## Directions
Copy every line below exactly.

═════ Exercise data

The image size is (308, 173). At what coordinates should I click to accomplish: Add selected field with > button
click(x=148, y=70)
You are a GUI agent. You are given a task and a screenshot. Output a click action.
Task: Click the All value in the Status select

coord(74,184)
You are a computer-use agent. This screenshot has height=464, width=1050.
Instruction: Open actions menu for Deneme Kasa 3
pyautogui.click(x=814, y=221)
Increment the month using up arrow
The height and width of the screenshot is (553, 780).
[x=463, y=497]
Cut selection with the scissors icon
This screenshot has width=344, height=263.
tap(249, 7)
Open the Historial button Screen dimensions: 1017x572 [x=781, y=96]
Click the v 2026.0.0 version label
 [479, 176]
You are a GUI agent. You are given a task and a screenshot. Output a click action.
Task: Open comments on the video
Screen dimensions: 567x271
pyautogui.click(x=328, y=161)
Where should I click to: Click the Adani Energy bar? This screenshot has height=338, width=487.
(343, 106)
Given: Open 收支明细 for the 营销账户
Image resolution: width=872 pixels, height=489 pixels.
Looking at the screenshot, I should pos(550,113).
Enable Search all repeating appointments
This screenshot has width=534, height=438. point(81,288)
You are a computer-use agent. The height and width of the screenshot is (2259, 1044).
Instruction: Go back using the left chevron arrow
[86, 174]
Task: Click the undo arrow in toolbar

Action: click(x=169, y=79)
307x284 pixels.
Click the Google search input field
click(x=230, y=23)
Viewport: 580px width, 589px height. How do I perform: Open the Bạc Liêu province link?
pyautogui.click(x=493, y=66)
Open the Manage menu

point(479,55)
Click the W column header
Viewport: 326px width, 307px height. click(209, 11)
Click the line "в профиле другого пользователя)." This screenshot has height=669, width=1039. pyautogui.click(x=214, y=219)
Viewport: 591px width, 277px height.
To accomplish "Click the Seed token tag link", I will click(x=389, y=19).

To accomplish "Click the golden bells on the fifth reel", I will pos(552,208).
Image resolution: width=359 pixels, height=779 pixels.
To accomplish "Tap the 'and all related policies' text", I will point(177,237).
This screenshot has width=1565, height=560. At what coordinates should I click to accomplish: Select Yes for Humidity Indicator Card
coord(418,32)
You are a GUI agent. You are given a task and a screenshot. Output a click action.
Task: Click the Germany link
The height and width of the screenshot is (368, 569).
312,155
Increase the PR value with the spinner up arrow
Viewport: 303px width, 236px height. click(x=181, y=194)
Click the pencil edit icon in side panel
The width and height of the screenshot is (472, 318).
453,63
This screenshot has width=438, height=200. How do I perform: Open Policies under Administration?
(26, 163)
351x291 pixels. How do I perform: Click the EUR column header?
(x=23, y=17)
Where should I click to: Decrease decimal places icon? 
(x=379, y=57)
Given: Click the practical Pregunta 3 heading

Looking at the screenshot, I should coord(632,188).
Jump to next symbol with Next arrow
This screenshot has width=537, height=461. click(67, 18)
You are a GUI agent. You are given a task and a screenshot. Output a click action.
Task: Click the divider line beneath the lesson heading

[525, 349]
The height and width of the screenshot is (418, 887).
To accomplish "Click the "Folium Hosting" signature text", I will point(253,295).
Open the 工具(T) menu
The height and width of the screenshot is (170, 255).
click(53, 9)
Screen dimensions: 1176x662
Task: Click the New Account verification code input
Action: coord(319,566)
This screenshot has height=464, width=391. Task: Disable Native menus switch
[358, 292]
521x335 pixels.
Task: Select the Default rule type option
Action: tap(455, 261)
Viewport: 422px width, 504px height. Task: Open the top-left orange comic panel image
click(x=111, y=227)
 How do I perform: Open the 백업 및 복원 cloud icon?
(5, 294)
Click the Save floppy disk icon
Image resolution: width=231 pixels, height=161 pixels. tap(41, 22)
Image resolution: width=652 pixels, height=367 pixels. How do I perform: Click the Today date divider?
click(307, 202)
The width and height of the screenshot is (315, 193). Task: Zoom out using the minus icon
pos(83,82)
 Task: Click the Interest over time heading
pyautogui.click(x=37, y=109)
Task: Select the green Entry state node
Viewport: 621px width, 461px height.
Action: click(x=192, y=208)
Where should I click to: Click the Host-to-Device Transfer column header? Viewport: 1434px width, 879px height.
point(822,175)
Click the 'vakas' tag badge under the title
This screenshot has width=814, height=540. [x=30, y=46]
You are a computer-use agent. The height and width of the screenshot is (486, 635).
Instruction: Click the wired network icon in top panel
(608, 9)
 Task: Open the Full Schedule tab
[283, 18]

══════════

## Result of this exercise
The image size is (308, 173). At what coordinates should I click to accomplish: Add selected field with > button
click(x=148, y=70)
You are a GUI agent. You are given a task and a screenshot. Output a click action.
Task: Click the All value in the Status select

coord(74,184)
You are a computer-use agent. This screenshot has height=464, width=1050.
Instruction: Open actions menu for Deneme Kasa 3
pyautogui.click(x=814, y=221)
Increment the month using up arrow
The height and width of the screenshot is (553, 780).
[x=463, y=497]
Cut selection with the scissors icon
This screenshot has width=344, height=263.
tap(249, 7)
Open the Historial button Screen dimensions: 1017x572 [x=781, y=96]
Click the v 2026.0.0 version label
 [479, 176]
You are a GUI agent. You are given a task and a screenshot. Output a click action.
Task: Open comments on the video
Screen dimensions: 567x271
pyautogui.click(x=328, y=161)
Where should I click to: Click the Adani Energy bar? This screenshot has height=338, width=487.
(343, 106)
Given: Open 收支明细 for the 营销账户
Image resolution: width=872 pixels, height=489 pixels.
Looking at the screenshot, I should pos(550,113).
Enable Search all repeating appointments
This screenshot has width=534, height=438. point(81,288)
You are a computer-use agent. The height and width of the screenshot is (2259, 1044).
Instruction: Go back using the left chevron arrow
[86, 174]
Task: Click the undo arrow in toolbar

Action: click(x=169, y=79)
307x284 pixels.
Click the Google search input field
click(x=230, y=23)
Viewport: 580px width, 589px height. How do I perform: Open the Bạc Liêu province link?
pyautogui.click(x=493, y=66)
Open the Manage menu

point(479,55)
Click the W column header
Viewport: 326px width, 307px height. click(209, 11)
Click the line "в профиле другого пользователя)." This screenshot has height=669, width=1039. pyautogui.click(x=214, y=219)
Viewport: 591px width, 277px height.
To accomplish "Click the Seed token tag link", I will click(x=389, y=19).

To accomplish "Click the golden bells on the fifth reel", I will pos(552,208).
Image resolution: width=359 pixels, height=779 pixels.
To accomplish "Tap the 'and all related policies' text", I will point(177,237).
This screenshot has width=1565, height=560. At what coordinates should I click to accomplish: Select Yes for Humidity Indicator Card
coord(418,32)
You are a GUI agent. You are given a task and a screenshot. Output a click action.
Task: Click the Germany link
The height and width of the screenshot is (368, 569).
312,155
Increase the PR value with the spinner up arrow
Viewport: 303px width, 236px height. click(x=181, y=194)
Click the pencil edit icon in side panel
The width and height of the screenshot is (472, 318).
453,63
This screenshot has width=438, height=200. How do I perform: Open Policies under Administration?
(26, 163)
351x291 pixels. How do I perform: Click the EUR column header?
(x=23, y=17)
Where should I click to: Decrease decimal places icon? 
(x=379, y=57)
Given: Click the practical Pregunta 3 heading

Looking at the screenshot, I should coord(632,188).
Jump to next symbol with Next arrow
This screenshot has width=537, height=461. click(67, 18)
You are a GUI agent. You are given a task and a screenshot. Output a click action.
Task: Click the divider line beneath the lesson heading

[525, 349]
The height and width of the screenshot is (418, 887).
To accomplish "Click the "Folium Hosting" signature text", I will point(253,295).
Open the 工具(T) menu
The height and width of the screenshot is (170, 255).
click(53, 9)
Screen dimensions: 1176x662
Task: Click the New Account verification code input
Action: coord(319,566)
This screenshot has height=464, width=391. Task: Disable Native menus switch
[358, 292]
521x335 pixels.
Task: Select the Default rule type option
Action: tap(455, 261)
Viewport: 422px width, 504px height. Task: Open the top-left orange comic panel image
click(x=111, y=227)
 How do I perform: Open the 백업 및 복원 cloud icon?
(5, 294)
Click the Save floppy disk icon
Image resolution: width=231 pixels, height=161 pixels. tap(41, 22)
Image resolution: width=652 pixels, height=367 pixels. How do I perform: Click the Today date divider?
click(307, 202)
The width and height of the screenshot is (315, 193). Task: Zoom out using the minus icon
pos(83,82)
 Task: Click the Interest over time heading
pyautogui.click(x=37, y=109)
Task: Select the green Entry state node
Viewport: 621px width, 461px height.
Action: click(x=192, y=208)
Where should I click to: Click the Host-to-Device Transfer column header? Viewport: 1434px width, 879px height.
point(822,175)
Click the 'vakas' tag badge under the title
This screenshot has width=814, height=540. [x=30, y=46]
You are a computer-use agent. The height and width of the screenshot is (486, 635).
Instruction: Click the wired network icon in top panel
(608, 9)
 Task: Open the Full Schedule tab
[283, 18]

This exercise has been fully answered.